*** Data to examine ***

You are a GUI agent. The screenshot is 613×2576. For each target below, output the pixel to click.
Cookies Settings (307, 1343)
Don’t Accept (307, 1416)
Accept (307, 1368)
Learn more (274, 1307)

*** End of Data to examine ***

Problem to solve - Your task is to output all of the data above word for word.

Output of the task -
You are a GUI agent. The screenshot is 613×2576. For each target below, output the pixel to click.
Cookies Settings (307, 1343)
Don’t Accept (307, 1416)
Accept (307, 1368)
Learn more (274, 1307)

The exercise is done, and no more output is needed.